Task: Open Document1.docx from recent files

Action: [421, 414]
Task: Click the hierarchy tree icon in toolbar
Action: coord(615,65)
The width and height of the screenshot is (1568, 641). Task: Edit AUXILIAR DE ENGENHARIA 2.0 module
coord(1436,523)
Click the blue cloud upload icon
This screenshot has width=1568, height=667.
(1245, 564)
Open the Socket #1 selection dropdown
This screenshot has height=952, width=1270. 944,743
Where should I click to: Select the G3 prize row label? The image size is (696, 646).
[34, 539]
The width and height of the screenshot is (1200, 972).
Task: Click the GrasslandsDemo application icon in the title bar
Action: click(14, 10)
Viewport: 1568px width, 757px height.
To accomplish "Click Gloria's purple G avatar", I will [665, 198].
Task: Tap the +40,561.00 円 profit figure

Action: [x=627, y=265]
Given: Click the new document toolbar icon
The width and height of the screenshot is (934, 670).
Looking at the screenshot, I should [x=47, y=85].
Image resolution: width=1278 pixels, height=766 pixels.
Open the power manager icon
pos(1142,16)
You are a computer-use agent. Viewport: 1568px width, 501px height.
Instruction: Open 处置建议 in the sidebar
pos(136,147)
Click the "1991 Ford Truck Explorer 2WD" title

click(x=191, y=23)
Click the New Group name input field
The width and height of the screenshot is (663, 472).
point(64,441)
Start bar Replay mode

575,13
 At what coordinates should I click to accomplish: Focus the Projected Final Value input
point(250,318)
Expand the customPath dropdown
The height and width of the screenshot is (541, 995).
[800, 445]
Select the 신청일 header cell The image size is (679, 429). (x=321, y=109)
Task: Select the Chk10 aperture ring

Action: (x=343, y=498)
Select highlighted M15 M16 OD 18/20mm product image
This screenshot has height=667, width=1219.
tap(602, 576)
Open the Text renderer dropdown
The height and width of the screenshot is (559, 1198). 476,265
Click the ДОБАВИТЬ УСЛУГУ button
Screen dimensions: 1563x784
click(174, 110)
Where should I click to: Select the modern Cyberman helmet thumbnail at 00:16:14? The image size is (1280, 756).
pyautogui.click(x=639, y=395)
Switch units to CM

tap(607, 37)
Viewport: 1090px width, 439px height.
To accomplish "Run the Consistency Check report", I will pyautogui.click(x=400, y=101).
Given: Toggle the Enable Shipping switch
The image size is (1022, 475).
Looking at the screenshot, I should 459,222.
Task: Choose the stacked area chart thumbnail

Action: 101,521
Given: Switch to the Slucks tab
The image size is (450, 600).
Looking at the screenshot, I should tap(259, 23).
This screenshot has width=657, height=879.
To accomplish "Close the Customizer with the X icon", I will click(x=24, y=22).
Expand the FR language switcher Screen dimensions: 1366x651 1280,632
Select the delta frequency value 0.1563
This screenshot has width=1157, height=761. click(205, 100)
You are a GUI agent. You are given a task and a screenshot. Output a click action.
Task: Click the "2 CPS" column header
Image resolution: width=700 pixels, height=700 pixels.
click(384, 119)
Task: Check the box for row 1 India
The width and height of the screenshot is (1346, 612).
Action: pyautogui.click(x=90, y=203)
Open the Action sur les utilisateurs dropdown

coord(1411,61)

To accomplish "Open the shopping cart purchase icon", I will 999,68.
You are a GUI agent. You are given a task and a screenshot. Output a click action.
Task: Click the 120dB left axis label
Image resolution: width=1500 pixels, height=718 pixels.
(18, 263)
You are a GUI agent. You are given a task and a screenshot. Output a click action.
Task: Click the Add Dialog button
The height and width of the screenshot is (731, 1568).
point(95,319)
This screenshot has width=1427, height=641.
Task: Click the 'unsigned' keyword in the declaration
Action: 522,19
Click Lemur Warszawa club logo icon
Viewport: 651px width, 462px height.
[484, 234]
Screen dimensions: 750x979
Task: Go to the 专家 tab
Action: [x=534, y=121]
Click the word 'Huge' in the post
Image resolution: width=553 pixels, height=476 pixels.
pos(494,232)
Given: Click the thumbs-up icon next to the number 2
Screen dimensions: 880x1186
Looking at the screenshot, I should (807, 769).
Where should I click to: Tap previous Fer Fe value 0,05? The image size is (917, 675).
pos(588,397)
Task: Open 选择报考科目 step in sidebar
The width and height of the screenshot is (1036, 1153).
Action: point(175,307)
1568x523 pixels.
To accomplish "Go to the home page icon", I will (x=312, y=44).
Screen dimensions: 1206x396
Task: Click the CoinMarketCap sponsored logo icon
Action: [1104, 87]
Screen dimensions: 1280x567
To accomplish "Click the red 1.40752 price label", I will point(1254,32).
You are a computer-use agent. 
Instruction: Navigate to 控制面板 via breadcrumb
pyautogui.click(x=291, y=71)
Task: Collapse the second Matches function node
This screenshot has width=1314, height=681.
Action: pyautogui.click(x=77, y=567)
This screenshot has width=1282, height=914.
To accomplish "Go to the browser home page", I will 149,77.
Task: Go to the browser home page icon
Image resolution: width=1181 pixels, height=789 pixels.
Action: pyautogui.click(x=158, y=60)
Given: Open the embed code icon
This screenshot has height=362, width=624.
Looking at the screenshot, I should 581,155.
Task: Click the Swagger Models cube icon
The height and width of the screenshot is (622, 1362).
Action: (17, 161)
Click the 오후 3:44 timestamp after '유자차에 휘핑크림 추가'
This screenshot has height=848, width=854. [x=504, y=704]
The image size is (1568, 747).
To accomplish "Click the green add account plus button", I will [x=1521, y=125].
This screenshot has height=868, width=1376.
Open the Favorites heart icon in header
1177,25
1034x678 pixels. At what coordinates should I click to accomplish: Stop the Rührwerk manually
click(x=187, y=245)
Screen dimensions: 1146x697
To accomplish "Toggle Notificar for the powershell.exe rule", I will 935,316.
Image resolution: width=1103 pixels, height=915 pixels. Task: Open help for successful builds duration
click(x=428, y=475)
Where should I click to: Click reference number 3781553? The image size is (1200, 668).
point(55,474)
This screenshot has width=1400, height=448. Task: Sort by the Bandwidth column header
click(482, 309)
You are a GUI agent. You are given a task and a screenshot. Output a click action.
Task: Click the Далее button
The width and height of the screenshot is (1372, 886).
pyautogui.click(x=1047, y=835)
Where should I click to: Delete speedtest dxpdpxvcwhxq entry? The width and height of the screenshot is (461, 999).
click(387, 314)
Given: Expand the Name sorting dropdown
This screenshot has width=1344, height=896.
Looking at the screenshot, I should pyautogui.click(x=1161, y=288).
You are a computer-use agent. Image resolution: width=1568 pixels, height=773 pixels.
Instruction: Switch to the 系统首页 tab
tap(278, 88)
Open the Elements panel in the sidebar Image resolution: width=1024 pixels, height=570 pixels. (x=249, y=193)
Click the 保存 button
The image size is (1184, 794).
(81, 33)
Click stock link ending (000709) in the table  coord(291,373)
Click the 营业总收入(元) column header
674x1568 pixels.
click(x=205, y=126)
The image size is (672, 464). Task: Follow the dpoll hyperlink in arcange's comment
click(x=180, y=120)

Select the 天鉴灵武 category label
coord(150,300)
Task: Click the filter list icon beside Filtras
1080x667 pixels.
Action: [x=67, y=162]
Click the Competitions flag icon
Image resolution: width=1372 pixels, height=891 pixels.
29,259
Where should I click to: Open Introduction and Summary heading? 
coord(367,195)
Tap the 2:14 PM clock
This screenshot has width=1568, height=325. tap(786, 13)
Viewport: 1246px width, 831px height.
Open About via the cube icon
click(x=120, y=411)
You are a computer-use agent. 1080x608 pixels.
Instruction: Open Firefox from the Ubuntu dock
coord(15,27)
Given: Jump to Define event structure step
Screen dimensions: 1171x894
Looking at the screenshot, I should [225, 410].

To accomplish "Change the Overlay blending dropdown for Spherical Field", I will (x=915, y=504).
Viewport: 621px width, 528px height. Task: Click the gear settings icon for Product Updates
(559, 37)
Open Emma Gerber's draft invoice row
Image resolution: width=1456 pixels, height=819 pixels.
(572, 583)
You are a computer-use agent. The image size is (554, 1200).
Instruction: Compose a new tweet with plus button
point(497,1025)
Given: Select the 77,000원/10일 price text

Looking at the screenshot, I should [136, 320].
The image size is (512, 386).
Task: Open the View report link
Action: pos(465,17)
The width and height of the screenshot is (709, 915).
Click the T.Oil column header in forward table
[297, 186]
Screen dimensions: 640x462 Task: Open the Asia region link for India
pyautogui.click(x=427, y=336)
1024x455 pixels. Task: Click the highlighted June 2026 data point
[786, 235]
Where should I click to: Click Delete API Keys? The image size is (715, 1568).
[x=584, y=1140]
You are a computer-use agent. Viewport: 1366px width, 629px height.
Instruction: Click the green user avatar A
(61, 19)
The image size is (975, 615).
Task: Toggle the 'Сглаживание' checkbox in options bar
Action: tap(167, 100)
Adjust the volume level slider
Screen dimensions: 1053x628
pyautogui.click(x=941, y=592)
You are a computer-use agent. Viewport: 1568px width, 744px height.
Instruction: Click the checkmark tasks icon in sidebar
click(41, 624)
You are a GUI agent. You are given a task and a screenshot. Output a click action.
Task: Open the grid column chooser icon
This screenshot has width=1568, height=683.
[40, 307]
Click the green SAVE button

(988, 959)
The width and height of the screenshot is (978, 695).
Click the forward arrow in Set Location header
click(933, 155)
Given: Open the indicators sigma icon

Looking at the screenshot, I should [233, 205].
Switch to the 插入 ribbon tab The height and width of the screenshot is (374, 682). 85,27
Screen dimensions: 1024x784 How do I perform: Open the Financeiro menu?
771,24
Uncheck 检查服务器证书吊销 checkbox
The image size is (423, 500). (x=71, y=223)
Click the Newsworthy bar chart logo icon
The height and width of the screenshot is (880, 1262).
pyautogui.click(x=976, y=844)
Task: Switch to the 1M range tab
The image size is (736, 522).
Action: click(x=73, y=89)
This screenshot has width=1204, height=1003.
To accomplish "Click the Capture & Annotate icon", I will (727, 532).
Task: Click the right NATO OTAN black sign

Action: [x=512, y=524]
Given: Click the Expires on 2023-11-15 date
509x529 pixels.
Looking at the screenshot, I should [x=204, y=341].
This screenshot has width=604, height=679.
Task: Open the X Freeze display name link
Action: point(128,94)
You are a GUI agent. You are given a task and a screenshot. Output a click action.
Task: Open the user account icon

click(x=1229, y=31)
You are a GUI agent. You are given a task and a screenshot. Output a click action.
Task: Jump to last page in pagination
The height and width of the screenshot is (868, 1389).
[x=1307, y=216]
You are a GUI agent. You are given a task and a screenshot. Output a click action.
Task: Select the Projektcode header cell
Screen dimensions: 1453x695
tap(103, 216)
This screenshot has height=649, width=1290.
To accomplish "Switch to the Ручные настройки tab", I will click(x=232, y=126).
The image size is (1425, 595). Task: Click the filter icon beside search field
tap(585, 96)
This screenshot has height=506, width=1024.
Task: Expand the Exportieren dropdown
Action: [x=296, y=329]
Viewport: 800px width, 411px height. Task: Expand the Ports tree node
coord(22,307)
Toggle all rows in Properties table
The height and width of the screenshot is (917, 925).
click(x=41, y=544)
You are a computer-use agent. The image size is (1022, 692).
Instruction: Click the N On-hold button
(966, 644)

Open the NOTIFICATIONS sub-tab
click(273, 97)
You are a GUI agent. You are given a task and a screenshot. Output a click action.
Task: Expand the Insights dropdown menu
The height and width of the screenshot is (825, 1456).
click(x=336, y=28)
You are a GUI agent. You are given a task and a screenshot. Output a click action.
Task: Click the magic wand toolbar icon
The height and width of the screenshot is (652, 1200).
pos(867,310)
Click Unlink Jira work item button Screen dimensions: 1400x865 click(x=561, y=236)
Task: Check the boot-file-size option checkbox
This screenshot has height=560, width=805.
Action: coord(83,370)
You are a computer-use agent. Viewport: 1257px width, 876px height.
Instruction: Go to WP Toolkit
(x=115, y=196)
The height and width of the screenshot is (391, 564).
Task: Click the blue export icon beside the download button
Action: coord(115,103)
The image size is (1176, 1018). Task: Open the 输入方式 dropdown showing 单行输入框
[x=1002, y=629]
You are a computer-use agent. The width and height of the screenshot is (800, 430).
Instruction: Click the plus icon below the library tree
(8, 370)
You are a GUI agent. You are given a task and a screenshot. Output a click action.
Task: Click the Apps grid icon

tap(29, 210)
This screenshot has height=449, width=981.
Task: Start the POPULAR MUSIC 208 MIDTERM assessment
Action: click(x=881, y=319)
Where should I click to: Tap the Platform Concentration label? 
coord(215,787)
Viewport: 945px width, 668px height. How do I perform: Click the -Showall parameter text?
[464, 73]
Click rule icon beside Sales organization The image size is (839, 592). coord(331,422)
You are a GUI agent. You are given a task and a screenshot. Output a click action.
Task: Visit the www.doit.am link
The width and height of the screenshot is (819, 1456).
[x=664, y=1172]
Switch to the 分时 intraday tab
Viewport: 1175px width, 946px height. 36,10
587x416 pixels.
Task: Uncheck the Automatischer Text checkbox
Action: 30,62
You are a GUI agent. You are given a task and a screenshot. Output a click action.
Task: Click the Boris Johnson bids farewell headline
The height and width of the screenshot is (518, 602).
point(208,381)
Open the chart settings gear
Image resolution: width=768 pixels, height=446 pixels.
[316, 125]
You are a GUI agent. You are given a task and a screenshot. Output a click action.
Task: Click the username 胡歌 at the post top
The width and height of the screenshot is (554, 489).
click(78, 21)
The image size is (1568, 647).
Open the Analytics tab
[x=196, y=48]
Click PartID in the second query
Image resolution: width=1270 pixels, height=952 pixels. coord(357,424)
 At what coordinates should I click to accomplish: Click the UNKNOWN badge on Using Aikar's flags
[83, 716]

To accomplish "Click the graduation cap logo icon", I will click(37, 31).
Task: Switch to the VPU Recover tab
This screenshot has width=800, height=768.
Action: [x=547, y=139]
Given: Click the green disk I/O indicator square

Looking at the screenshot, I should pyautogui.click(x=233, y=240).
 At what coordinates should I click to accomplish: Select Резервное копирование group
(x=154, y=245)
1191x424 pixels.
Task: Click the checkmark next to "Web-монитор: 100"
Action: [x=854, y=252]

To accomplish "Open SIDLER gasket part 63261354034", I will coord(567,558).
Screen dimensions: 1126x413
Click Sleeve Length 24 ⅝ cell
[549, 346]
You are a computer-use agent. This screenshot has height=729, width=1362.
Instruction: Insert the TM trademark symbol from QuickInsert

**Description of the task**
Look through the entries above and quote exactly the lines from the line with "Click PartID in the second query" to the line with "Task: Switch to the VPU Recover tab", counting both of those lines.

**Exercise output**
Click PartID in the second query
Image resolution: width=1270 pixels, height=952 pixels. coord(357,424)
 At what coordinates should I click to accomplish: Click the UNKNOWN badge on Using Aikar's flags
[83, 716]

To accomplish "Click the graduation cap logo icon", I will click(37, 31).
Task: Switch to the VPU Recover tab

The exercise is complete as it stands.